* _SHORT TASK_
Convert every line of the entries below into a Markdown table with two columns, No. and Line, giving each row a number and leaving out any blank lines. Do not include the pictures.

* _GIVEN INFORMATION_
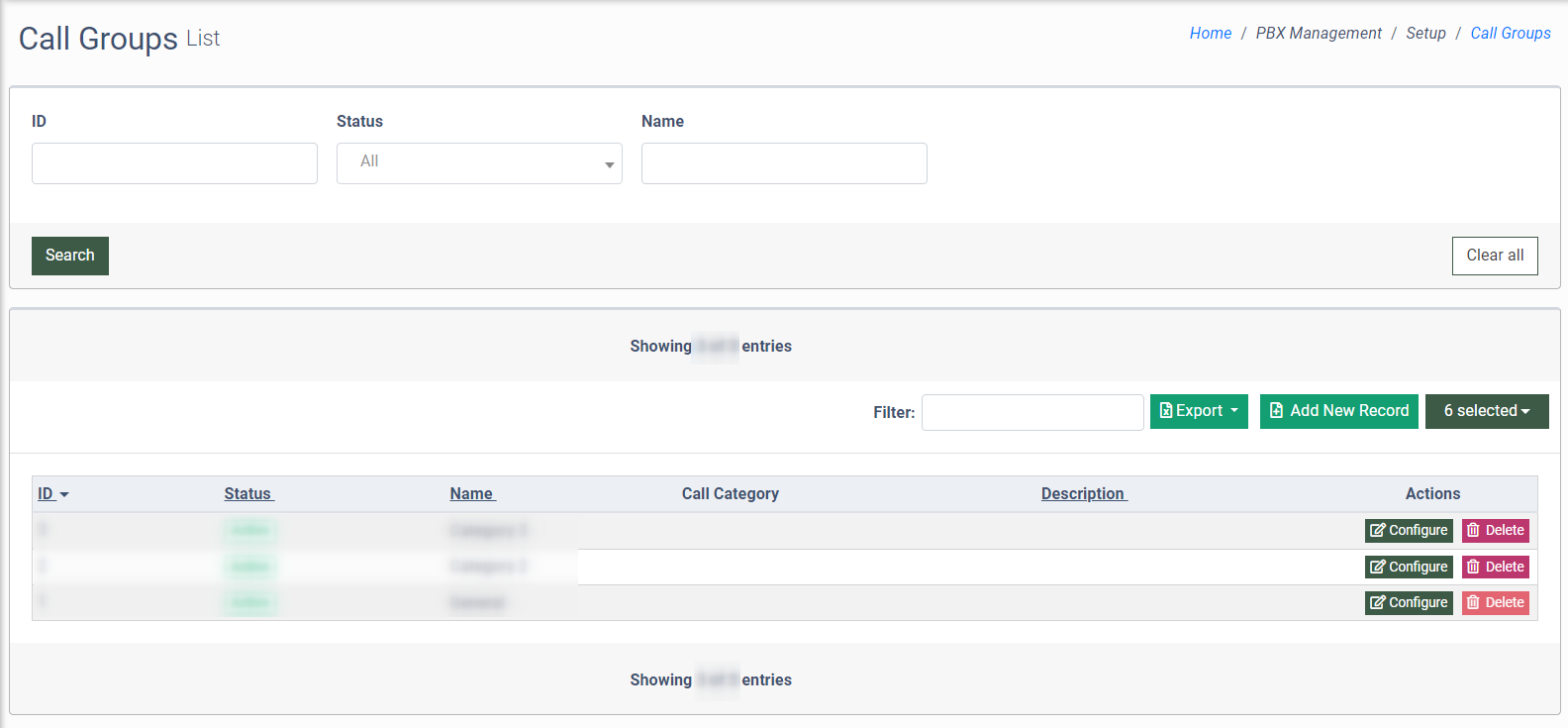The image size is (1568, 728).
Task: Click Configure icon in second table row
Action: pyautogui.click(x=1377, y=568)
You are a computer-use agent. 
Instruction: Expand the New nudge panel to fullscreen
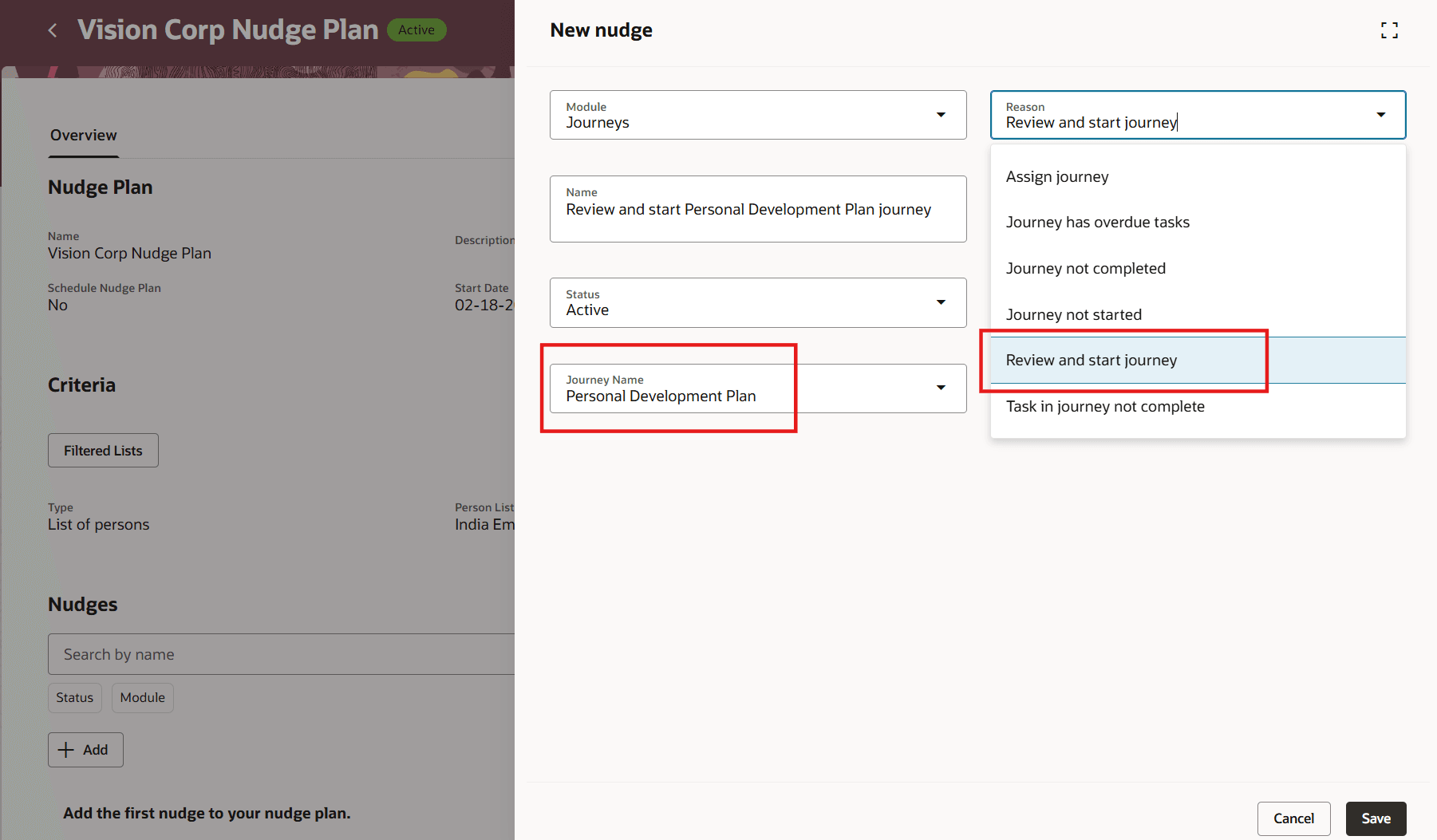(x=1389, y=30)
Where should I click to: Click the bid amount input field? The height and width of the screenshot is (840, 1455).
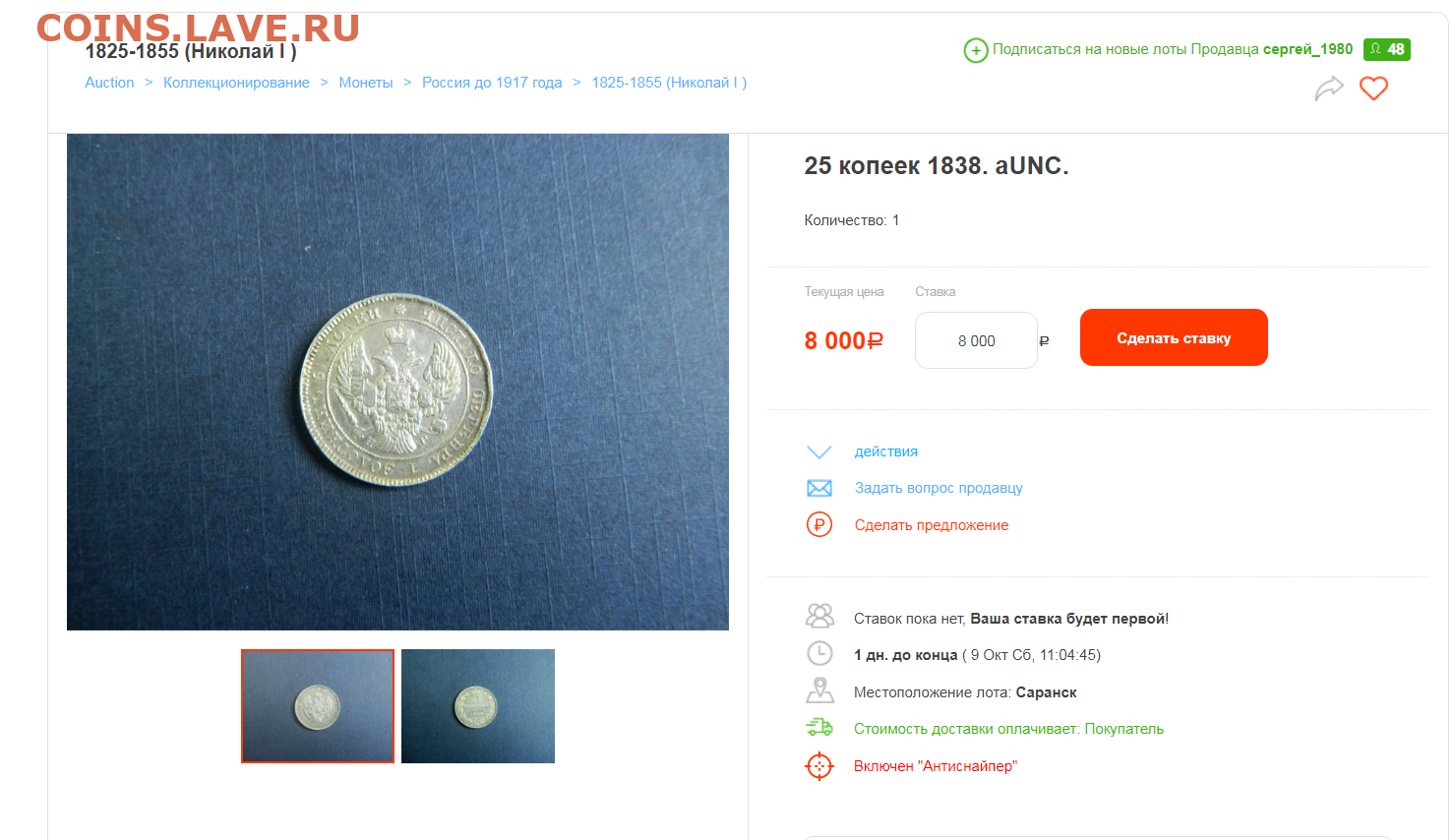tap(976, 340)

* _THE ANSWER_
| No. | Line |
|---|---|
| 1 | The image size is (1568, 728). |
| 2 | Task: Click Configure icon in second table row |
| 3 | Action: pyautogui.click(x=1377, y=568) |
| 4 | You are a computer-use agent.  |
| 5 | Instruction: Expand the New nudge panel to fullscreen |
| 6 | (x=1389, y=30) |
| 7 | Where should I click to: Click the bid amount input field? The height and width of the screenshot is (840, 1455). |
| 8 | tap(976, 340) |